Selected excerpt –
BOSS's efforts to gather intelligence on the Panthers were ongoing in the summer and early fall of 1968. Few inside or outside the NYPD knew the details. The goal of the operation was not just to monitor but ultimately to bring about the demise of the black liberation movement.

These efforts were given a huge boost on September 8, when FBI director J. Edgar Hoover declared, in a front-page article in the
New York Times,
that the Black Panther Party was “the greatest [single] threat to the internal security of the country.” Hoover was finally confirming in public what had been a priority of the bureau's COINTELPRO program for years. A few weeks later, the chief of the COINTELPRO program circulated a confidential memo to local FBI offices urging that the counterintelligence program against the Panthers be accelerated:

The information we are receiving from our sources concerning activities of the BPP clearly indicates that more violence can be expected from this organization in the immediate future…. The attached letter will instruct field to submit positive suggestions as to actions to be taken to thwart and disrupt the BPP…. These suggestions are to create factionalism between not only the national leaders but also local leaders, steps to neutralize all organizational efforts of the BPP as well as create suspicion amongst the leaders as to each other's sources of finances, suspicion concerning their respective spouses and suspicion as to who may be cooperating with law enforcement. In addition, suspicion should be developed as to who may be attempting to gain control of the organization for their own private betterment…. We are also soliciting recommendations as to the best method of creating opposition to the BPP on the part of the majority of the residents of the ghetto areas.

Information supplied –

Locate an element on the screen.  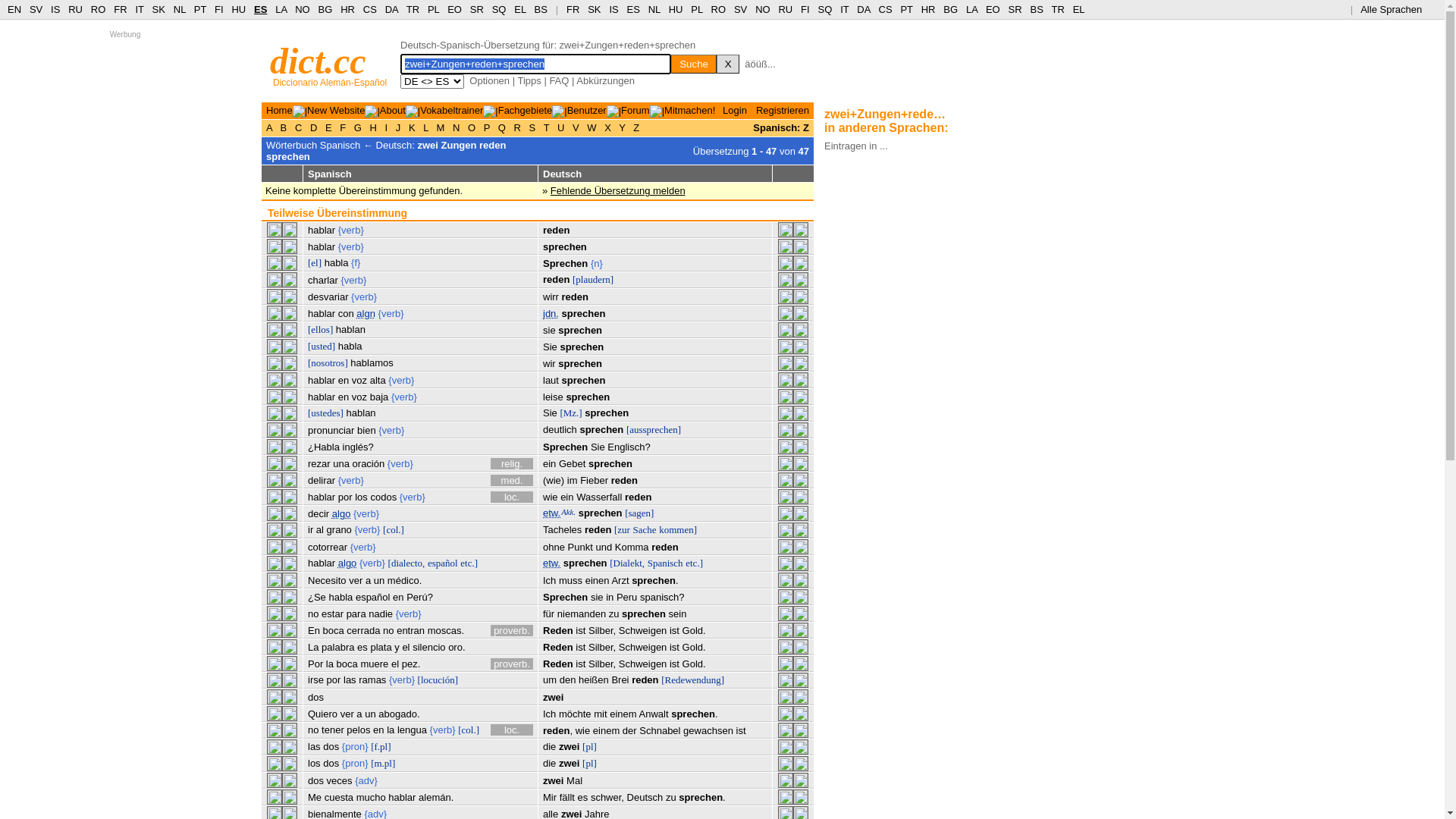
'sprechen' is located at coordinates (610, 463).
--
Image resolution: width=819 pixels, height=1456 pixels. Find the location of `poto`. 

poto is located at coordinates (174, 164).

Requirement 1 – In the excerpt about BOSS and the Black Panthers, quote the text from "BOSS's efforts to" up to and including "black liberation movement.".
Requirement 2 – Using the excerpt about BOSS and the Black Panthers, explain what reason the COINTELPRO memo gives for asking field offices to propose ways to thwart and disrupt the BPP.

Written reply 1 –
BOSS's efforts to gather intelligence on the Panthers were ongoing in the summer and early fall of 1968. Few inside or outside the NYPD knew the details. The goal of the operation was not just to monitor but ultimately to bring about the demise of the black liberation movement.

Written reply 2 – The memo says that information from the bureau's sources on BPP activities clearly showed that more violence could be expected from the organization in the immediate future. For that reason, field offices were told to submit suggestions for actions to thwart and disrupt the BPP.